____ EXCERPTED TEXT
The backlash was swift.

By evening, the law firm, Winston & Strawn, said the comments “profoundly conflict” with its values and without naming the student, said it rescinded its offer of employment.

The same day, the dean of the law school, Troy A. McKenzie, repudiated the student’s remarks. “This message was not from NYU School of Law as an institution and does not speak for the leadership of the law school,” McKenzie wrote.

In a statement to The New York Times, the law school said: “For legal reasons, we cannot comment on the specifics of any current student who may be under investigation. Speaking generally, all complaints of bias and/or discriminatory behavior are investigated thoroughly and in accordance with federal, state, and local guidelines, and the appropriate disciplinary action follows the outcome of that process.”

Efforts to reach Workman were unsuccessful.

At Harvard, there was continued fallout from a letter issued over the weekend by a coalition of student groups holding Israel “entirely responsible” for the violence. On Tuesday, Bill Ackman, a prominent hedge fund manager, said that some CEOs had asked for a list of members in the student organizations, to ensure that “none of us inadvertently hire any of their members,” he wrote on X, formerly known as Twitter.

Lawrence Summers, a former Harvard president, had criticized the university’s administration for not immediately repudiating the student letter. But in an interview Wednesday, he said that while he still condemned the letter, punishing individual signers would be problematic.

Some students may not have known what they were signing. “This is not a time for witch hunting or persecuting,” Summers said.

Claudine Gay, Harvard’s current president, wrote Tuesday: “Let there be no doubt that I condemn the terrorist atrocities perpetrated by Hamas.”

Indeed, as the extent of the atrocities became clearer, some student groups retracted their signatures on Wednesday. The Harvard Undergraduate Ghungroo issued a formal apology; the Harvard Undergraduate Nepali Student Association expressed “regret,” and said that 10 Nepali students in Israel were among the civilians killed, and the Harvard Islamic Society said that it condemned “any attacks in which civilian victims pay the price.”
________
____ RECORDS FOR THIS EXERCISE
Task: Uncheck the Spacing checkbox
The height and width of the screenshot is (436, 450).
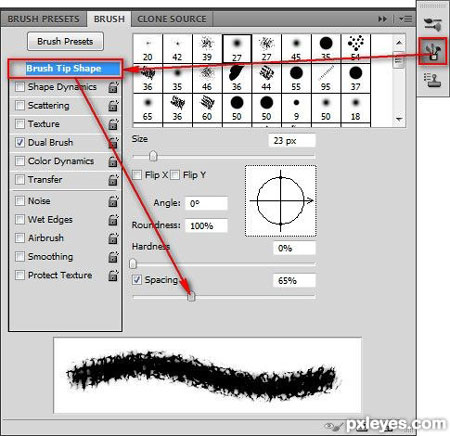Action: [137, 279]
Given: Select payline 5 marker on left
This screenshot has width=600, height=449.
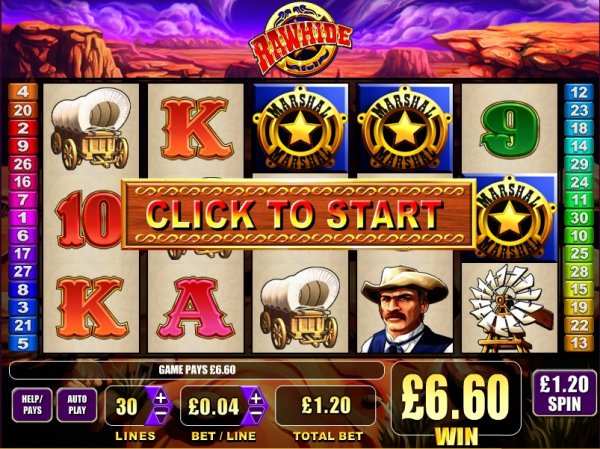Looking at the screenshot, I should [23, 343].
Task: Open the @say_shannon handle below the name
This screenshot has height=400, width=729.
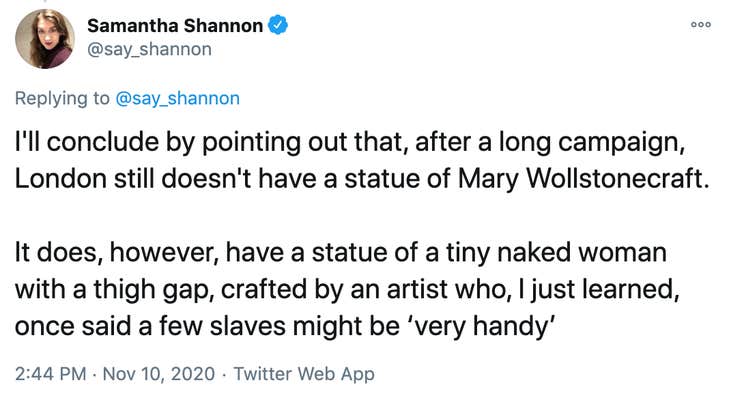Action: point(149,49)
________
### [PROBLEM SET]
#1 Print the three entries that come after the news excerpt word for word, leaving out the pictures.
#2 Write what comes next in the news excerpt about campus fallout at NYU and Harvard, starting after its last sentence.
The entries have no connection to the news excerpt.

### [TASK-BY-TASK ANSWERS]
#1
Task: Uncheck the Spacing checkbox
The height and width of the screenshot is (436, 450).
Action: [137, 279]
Given: Select payline 5 marker on left
This screenshot has width=600, height=449.
Looking at the screenshot, I should [23, 343].
Task: Open the @say_shannon handle below the name
This screenshot has height=400, width=729.
Action: point(149,49)

#2
There were reports of a bus circulating on Harvard’s campus displaying the names and faces of students affiliated with the groups that signed the letter, prompting Harvard Hillel to condemn “any attempts to threaten and intimidate” those who signed it.

Even before the Hamas attack, the Israeli-Palestinian conflict has been one of the most contentious on campuses. In June, at the City University of New York School of Law, a student commencement speaker faced a furious backlash for denouncing “Israeli settler colonialism.” CUNY’s chancellor and board of trustees called the address “hate speech.”

At NYU, the Student Bar Association voted Tuesday evening to begin the process of removing Workman as president, and it is circulating a “vote of no confidence” survey, according to a statement from the bar association.

The association said that its members apart from Workman “did not write, approve or see this message before it was published.”

As a result of the outrage surrounding the student’s message, “multiple students have received significant targeted harassment and death threats,” the group said, adding, “The doxxing of any NYU law student is unacceptable and disturbing.”

The bar association called on NYU to do more to protect students’ privacy and safety.

On Wednesday, David Tanner, the chair of the law school’s board of trustees, and McKenzie, the dean, condemned the “terrorist attacks and the atrocities perpetrated by Hamas in Israel.”

The statement said NYU was “working 24/7 to protect the safety of all our students while providing support for those most affected by the war, here and in Israel.”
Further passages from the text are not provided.